The research introduces an exciting innovation by cleverly combining photoactivity and electrocatalysis into a single air-electrode design. The catalyst features graphitic carbon nitride nanosheets paired with a self-supporting carbon nanofiber framework, which is enhanced by two types of cobalt active sites: cobalt nanoparticles wrapped in carbon nanotubes and atomically dispersed Co–N₄ moieties. This setup creates a type-II p–n heterojunction that encourages directional charge transfer when light hits it, as highlighted in the study.
When illuminated, the photogenerated electrons move toward the conductive carbon framework, driving the oxygen reduction reaction, while the holes help facilitate the oxygen evolution reaction on nearby sites. This clever spatial separation minimizes charge recombination and reduces the energy barriers for reactions. Electrochemical tests show an impressively low oxygen reaction overpotential gap of just 0.684 V under light, surpassing many leading bifunctional catalysts.
When put together in practical zinc–air batteries, this photo-enhanced system achieves a peak power density of 310 mW cm⁻² and keeps stable charge–discharge operations going for over 1,100 hours.
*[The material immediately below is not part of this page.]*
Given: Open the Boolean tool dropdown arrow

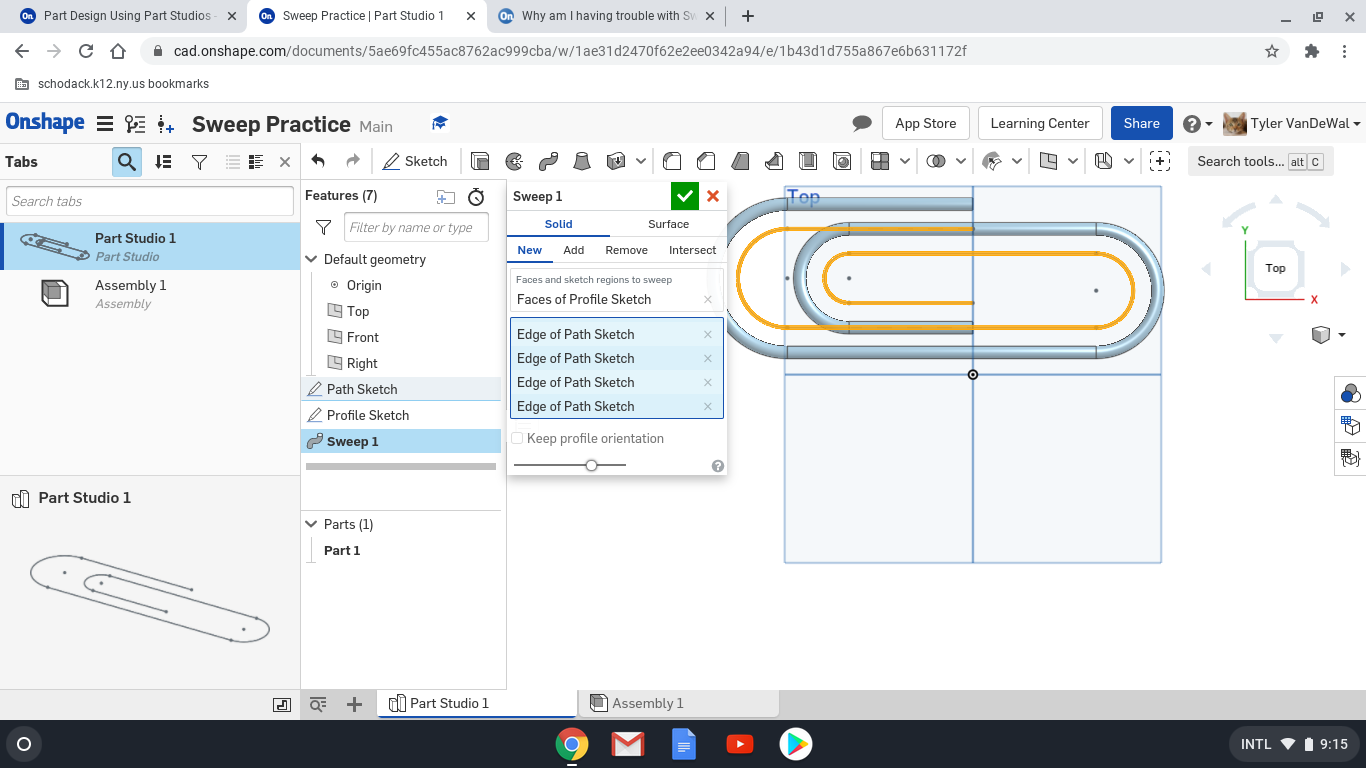Looking at the screenshot, I should pos(961,161).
The development comes as energy storage becomes increasingly critical to global decarbonization efforts. Renewable sources such as wind and solar require large scale storage to balance intermittent generation, and lithium ion batteries, while effective, rely on costly and geopolitically sensitive materials like cobalt and nickel. Zinc air systems avoid many of these constraints and are inherently safer due to their aqueous, non flammable design.
Looking beyond just zinc–air batteries, the design principles we’ve explored here can also be applied to other types of metal–air batteries and photo-assisted electrochemical systems. More generally, this research points to an exciting opportunity for directly integrating solar energy into electrochemical energy storage. This could really help close the gap between harvesting renewable energy and using it efficiently, as noted by the researchers.
If successful, the advance could help diversify global battery supply chains and reshape how energy is stored in a rapidly electrifying world.